_PASSAGE PROVIDED_
- - - - -

Once this document has been studied the administrator will be ready to graduate to the Series upgrade OpenStack guide that describes the process in more detail.

Concerning the cloud being operated upon, the following is assumed:

  • It is being upgraded from one LTS series to another (e.g. xenial to bionic, bionic to focal, etc.).

  • Its nodes are backed by MAAS.

  • Its services are highly available.

  • It is being upgraded with minimal downtime.

Warning

Upgrading a single production machine from one LTS to another is a serious task. Doing so for every cloud node can be that much harder. Attempting to do this with minimal cloud downtime is an order of magnitude more complex.

Such an undertaking should be executed by persons who are intimately familiar with Juju and the currently deployed charms (and their related applications). It should first be tested on a non-production cloud that closely resembles the production environment.

The Juju upgrade-series command

The Juju upgrade-series command is the cornerstone of the entire procedure. This command manages an operating system upgrade of a targeted machine and operates on every application unit hosted on that machine. The command works in conjunction with either the prepare or the complete sub-command.

The basic process is to inform the units on a machine that a series upgrade is about to commence, to perform the upgrade, and then inform the units that the upgrade has finished. In most cases with the OpenStack charms, units will first be paused and be left with a workload status of “blocked” and a message of “Ready for do-release-upgrade and reboot.”

For example, to inform units on machine ‘0’ that an upgrade (to series ‘bionic’) is about to occur:

juju upgrade-series 0 prepare bionic

The prepare sub-command causes all the charms (including subordinates) on the machine to run their pre-series-upgrade hook.

- - - - -

_WRITTEN REQUEST 1_
Please reproduce the records below word for word, starting with their first line and going on through the line that contains "Looking at the image, I should click on (39, 104).".

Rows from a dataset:
- - - - -

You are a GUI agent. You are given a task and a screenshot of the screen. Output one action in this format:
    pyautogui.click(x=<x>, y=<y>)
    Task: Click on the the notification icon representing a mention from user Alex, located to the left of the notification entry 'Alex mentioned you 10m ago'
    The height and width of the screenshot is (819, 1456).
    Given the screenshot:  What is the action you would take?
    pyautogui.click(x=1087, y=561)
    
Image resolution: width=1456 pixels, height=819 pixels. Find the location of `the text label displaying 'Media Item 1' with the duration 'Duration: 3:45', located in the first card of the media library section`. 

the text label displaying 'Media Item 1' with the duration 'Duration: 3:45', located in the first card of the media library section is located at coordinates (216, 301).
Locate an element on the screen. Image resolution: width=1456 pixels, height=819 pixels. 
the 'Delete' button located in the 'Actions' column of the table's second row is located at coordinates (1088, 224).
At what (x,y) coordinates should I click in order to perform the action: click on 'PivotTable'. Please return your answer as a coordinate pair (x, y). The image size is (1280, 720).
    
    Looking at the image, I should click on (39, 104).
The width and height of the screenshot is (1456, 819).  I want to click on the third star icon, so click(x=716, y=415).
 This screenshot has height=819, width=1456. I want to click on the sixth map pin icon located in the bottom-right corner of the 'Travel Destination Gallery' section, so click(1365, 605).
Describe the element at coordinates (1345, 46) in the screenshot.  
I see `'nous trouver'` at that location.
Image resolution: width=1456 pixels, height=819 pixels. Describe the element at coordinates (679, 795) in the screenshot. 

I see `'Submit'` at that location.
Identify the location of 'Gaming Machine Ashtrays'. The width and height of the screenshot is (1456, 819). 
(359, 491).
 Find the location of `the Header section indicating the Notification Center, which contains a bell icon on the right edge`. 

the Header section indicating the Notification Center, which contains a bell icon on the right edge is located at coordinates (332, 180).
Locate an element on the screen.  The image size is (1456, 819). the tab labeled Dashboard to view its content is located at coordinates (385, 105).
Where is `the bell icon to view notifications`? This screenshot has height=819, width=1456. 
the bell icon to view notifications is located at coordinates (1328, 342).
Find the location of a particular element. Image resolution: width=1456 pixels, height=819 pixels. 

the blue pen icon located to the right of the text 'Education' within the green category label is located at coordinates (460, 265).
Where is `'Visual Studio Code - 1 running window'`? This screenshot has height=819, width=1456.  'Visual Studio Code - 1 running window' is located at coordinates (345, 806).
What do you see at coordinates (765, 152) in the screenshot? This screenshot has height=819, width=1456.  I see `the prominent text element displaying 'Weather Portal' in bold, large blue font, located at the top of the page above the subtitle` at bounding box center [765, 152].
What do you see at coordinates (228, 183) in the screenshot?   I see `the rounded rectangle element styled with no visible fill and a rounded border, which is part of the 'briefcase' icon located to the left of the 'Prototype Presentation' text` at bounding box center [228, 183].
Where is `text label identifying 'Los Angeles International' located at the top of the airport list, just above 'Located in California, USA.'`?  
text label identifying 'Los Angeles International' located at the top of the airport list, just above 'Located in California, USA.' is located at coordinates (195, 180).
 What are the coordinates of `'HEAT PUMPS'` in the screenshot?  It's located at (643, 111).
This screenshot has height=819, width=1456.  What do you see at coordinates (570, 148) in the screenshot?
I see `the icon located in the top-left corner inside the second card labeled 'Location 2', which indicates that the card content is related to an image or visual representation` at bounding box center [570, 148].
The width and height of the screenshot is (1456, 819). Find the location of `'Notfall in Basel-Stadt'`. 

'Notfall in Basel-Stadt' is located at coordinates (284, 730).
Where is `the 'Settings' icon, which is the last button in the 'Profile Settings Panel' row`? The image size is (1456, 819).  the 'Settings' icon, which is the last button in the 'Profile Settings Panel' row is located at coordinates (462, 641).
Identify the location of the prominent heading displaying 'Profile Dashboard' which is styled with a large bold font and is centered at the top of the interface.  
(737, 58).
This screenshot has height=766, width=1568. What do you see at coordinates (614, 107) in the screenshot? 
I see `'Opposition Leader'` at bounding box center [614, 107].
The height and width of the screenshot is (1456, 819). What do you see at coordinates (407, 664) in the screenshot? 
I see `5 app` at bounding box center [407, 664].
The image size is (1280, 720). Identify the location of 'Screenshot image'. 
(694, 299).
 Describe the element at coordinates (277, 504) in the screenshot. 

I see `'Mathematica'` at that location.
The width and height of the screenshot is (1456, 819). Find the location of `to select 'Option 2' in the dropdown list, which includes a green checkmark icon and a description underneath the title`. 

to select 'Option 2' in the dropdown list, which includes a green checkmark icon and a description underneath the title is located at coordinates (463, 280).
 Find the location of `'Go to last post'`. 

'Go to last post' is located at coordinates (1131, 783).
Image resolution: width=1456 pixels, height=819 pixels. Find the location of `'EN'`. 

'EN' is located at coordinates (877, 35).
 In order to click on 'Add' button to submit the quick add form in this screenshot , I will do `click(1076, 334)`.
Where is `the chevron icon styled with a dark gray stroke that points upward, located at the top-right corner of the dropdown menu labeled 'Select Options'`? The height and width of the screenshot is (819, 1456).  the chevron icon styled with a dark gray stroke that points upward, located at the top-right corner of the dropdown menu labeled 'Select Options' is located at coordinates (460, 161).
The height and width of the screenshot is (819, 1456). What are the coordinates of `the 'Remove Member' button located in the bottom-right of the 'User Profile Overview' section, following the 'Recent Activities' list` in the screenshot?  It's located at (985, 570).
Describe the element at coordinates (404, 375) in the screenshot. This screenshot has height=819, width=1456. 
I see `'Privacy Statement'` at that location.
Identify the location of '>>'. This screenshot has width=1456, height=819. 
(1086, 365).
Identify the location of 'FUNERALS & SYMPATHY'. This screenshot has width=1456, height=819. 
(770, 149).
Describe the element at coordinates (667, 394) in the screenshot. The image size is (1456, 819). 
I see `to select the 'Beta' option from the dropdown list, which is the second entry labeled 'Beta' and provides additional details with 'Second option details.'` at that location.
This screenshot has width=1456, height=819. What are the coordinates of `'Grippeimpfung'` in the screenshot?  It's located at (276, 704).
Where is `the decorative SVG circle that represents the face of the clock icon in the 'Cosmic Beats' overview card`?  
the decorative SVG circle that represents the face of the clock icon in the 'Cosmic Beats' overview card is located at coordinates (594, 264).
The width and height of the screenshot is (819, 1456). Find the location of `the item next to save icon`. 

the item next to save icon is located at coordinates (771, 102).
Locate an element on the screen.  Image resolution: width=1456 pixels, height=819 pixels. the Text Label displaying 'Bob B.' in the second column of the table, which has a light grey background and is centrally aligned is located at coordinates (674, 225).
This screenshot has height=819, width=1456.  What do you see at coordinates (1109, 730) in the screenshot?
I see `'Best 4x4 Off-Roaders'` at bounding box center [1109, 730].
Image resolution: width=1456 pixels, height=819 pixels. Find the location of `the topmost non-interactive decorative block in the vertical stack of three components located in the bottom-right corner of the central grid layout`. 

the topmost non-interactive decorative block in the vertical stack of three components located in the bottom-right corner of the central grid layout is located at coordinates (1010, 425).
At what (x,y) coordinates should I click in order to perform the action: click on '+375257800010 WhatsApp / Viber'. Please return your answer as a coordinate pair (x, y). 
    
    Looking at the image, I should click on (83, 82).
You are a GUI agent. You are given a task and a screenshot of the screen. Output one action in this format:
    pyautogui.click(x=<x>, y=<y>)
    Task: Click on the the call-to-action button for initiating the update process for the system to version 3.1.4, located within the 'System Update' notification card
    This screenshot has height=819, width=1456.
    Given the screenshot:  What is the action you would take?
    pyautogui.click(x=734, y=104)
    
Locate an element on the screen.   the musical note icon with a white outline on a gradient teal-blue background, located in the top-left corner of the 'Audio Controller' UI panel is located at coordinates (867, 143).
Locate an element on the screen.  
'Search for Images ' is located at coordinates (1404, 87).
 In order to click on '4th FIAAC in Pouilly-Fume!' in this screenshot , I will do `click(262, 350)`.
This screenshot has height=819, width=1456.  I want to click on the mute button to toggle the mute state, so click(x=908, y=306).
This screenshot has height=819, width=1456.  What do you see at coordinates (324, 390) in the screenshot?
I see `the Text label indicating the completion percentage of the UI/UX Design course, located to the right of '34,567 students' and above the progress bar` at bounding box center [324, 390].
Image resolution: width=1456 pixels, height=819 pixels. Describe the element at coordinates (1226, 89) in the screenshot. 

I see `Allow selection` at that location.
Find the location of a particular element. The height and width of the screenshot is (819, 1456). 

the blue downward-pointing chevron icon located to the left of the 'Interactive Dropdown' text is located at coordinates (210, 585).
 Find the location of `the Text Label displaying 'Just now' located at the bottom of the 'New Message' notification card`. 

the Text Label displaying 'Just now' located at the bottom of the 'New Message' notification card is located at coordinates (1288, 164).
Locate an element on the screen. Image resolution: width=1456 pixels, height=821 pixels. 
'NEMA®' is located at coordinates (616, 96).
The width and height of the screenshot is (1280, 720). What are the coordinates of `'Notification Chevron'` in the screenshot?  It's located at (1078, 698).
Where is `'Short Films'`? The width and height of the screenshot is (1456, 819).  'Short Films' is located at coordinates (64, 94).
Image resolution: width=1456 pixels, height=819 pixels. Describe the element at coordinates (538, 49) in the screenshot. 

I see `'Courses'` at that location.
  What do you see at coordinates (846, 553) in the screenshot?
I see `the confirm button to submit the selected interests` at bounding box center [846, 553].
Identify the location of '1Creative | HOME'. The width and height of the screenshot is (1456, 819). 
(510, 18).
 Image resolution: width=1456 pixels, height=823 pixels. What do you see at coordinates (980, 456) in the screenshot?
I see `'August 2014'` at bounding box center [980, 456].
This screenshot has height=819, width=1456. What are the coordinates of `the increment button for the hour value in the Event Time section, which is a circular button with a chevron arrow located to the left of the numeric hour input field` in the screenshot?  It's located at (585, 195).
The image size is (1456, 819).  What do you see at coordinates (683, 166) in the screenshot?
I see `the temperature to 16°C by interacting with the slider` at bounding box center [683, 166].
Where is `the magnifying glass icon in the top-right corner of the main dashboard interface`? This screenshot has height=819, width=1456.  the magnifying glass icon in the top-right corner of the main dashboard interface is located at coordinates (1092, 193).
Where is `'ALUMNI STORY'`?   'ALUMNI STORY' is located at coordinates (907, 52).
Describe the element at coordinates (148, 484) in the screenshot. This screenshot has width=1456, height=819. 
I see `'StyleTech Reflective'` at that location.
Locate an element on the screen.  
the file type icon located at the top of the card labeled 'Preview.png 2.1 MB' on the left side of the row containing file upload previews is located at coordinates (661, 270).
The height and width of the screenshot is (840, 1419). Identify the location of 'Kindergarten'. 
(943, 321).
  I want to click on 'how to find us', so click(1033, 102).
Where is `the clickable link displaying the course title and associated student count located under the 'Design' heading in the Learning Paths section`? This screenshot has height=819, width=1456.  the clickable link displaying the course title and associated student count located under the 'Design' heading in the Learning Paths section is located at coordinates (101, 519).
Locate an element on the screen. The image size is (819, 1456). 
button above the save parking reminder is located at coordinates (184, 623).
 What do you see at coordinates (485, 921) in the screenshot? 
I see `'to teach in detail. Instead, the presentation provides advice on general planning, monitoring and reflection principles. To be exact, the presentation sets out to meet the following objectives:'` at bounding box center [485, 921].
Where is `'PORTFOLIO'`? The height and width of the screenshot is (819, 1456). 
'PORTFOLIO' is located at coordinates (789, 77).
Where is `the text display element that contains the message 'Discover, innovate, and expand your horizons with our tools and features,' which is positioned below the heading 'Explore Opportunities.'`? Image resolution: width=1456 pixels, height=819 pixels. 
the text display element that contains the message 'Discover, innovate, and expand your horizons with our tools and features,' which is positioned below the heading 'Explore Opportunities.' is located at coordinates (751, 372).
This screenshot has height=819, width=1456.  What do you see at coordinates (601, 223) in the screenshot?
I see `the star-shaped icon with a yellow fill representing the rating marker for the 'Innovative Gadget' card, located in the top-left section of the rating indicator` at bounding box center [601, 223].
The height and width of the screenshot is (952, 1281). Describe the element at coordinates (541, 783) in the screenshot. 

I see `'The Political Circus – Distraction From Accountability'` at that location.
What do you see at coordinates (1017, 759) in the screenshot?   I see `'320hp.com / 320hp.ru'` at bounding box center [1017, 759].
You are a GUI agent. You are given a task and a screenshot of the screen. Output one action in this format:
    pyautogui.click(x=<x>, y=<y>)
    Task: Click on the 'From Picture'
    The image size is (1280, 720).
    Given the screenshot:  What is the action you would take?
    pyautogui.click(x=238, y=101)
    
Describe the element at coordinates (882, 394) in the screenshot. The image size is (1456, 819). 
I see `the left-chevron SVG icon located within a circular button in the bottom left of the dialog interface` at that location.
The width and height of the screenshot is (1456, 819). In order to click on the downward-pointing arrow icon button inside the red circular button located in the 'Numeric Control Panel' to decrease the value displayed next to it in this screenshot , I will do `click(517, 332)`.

- - - - -

_WRITTEN REQUEST 2_
Resume the passage on upgrading the series of an OpenStack cloud with Juju, picking up right after its last sentence.

_EXPECTED ANSWER 1_
You are a GUI agent. You are given a task and a screenshot of the screen. Output one action in this format:
    pyautogui.click(x=<x>, y=<y>)
    Task: Click on the the notification icon representing a mention from user Alex, located to the left of the notification entry 'Alex mentioned you 10m ago'
    The height and width of the screenshot is (819, 1456).
    Given the screenshot:  What is the action you would take?
    pyautogui.click(x=1087, y=561)
    
Image resolution: width=1456 pixels, height=819 pixels. Find the location of `the text label displaying 'Media Item 1' with the duration 'Duration: 3:45', located in the first card of the media library section`. 

the text label displaying 'Media Item 1' with the duration 'Duration: 3:45', located in the first card of the media library section is located at coordinates (216, 301).
Locate an element on the screen. Image resolution: width=1456 pixels, height=819 pixels. 
the 'Delete' button located in the 'Actions' column of the table's second row is located at coordinates (1088, 224).
At what (x,y) coordinates should I click in order to perform the action: click on 'PivotTable'. Please return your answer as a coordinate pair (x, y). The image size is (1280, 720).
    
    Looking at the image, I should click on (39, 104).

_EXPECTED ANSWER 2_
The administrator must then perform the traditional steps involved in upgrading the OS on the targeted machine (in this example, machine ‘0’). For example, update/upgrade packages with apt update && apt full-upgrade; invoke the do-release-upgrade command; and reboot the machine once complete.

The complete sub-command causes all the charms (including subordinates) on the machine to run their post-series-upgrade hook. In most cases with the OpenStack charms, configuration files will be re-written, units will be resumed automatically (if paused), and be left with a workload status of “active” and a message of “Unit is ready”:

juju upgrade-series 0 complete

At this point the series upgrade on the machine and its charms is now done. In the juju status output the machine’s entry under the Series column will have changed from ‘xenial’ to ‘bionic’.

Note

Charms are not obliged to support the two series upgrade hooks but they do make for a more intelligent and a less error-prone series upgrade.

Containers (and their charms) hosted on the target machine remain unaffected by this command. However, during the required post-upgrade reboot of the host all containerised services will naturally be unavailable.

See the Juju documentation to learn more about the series upgrade feature.

Pre-upgrade requirements

This is a list of requirements that apply to any cloud. They must be met before making any changes.

  • All the cloud nodes should be using the same series, be in good working order, and be updated with the latest stable software packages (APT upgrades).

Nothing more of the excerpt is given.